Records for this exercise.
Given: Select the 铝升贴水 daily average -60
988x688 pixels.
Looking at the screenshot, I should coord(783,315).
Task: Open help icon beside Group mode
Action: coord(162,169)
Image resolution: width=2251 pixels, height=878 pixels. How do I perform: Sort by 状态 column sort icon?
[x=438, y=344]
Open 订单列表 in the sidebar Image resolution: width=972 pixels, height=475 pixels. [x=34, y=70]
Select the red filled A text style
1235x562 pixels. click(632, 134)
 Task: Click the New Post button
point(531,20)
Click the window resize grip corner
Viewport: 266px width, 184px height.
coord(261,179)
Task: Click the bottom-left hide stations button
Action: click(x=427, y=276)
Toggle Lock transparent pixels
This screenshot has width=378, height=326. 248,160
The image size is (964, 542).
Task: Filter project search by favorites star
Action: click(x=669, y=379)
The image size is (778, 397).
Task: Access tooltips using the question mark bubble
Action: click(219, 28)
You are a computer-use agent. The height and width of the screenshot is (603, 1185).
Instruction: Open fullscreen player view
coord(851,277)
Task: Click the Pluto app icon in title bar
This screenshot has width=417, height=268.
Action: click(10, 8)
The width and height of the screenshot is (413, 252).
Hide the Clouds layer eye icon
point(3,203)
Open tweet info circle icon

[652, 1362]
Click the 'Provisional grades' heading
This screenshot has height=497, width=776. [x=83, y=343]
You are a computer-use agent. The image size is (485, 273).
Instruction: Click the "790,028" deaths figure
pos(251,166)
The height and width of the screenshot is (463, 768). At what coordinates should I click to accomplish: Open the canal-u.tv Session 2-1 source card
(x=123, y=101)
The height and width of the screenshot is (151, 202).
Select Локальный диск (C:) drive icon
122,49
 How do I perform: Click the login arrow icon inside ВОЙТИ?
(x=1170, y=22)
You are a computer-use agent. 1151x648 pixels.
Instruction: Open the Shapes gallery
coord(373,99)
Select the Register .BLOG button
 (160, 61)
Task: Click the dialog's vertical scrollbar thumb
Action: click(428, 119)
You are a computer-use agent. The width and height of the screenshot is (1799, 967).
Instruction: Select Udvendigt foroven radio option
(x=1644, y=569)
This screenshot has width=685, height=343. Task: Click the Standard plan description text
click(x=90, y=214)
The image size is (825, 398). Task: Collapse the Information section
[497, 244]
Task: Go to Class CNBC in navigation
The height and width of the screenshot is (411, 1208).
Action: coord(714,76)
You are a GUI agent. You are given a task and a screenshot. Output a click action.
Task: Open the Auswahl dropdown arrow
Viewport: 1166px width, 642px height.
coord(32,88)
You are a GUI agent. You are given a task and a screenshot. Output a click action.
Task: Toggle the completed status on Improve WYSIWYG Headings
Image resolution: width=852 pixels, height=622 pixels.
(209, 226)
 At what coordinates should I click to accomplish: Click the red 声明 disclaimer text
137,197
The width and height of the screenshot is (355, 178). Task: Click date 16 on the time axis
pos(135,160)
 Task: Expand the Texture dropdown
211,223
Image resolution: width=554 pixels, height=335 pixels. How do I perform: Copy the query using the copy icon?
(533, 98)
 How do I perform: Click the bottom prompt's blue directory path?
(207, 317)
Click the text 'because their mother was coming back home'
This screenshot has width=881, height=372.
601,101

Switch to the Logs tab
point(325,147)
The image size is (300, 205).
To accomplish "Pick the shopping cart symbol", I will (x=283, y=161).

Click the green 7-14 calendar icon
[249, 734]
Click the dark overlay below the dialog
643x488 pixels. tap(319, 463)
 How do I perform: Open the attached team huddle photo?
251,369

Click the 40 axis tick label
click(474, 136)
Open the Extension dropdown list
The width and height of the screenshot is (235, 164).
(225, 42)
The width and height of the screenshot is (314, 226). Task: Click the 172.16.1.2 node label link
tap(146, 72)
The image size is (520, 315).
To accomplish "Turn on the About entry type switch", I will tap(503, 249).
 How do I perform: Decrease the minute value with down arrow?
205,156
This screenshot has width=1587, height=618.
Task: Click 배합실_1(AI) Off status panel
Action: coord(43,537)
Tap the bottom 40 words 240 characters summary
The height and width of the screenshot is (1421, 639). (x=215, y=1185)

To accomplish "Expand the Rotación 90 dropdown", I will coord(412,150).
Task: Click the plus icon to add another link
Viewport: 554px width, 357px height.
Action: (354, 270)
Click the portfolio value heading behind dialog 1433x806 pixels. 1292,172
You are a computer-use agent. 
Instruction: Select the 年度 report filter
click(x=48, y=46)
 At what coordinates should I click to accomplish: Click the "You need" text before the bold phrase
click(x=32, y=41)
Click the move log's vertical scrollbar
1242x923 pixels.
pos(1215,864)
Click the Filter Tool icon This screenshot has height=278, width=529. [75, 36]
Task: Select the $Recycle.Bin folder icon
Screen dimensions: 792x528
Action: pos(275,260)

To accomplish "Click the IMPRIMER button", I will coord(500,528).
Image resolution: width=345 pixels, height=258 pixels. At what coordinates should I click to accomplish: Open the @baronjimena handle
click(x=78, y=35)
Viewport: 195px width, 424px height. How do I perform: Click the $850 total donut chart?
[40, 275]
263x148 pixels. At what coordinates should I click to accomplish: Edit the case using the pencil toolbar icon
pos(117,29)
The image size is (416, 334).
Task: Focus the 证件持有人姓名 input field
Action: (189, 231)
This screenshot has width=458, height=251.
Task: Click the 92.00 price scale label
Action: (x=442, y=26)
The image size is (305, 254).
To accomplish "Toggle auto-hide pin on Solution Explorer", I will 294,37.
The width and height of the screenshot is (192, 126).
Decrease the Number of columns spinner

Try it.
The lines to return are those holding the string "computer" anywhere in the listing above.

Task result.
You are a computer-use agent. The height and width of the screenshot is (603, 1185).
You are a computer-use agent. The image size is (485, 273).
You are a computer-use agent. 1151x648 pixels.
You are a computer-use agent. The width and height of the screenshot is (1799, 967).
You are a computer-use agent. 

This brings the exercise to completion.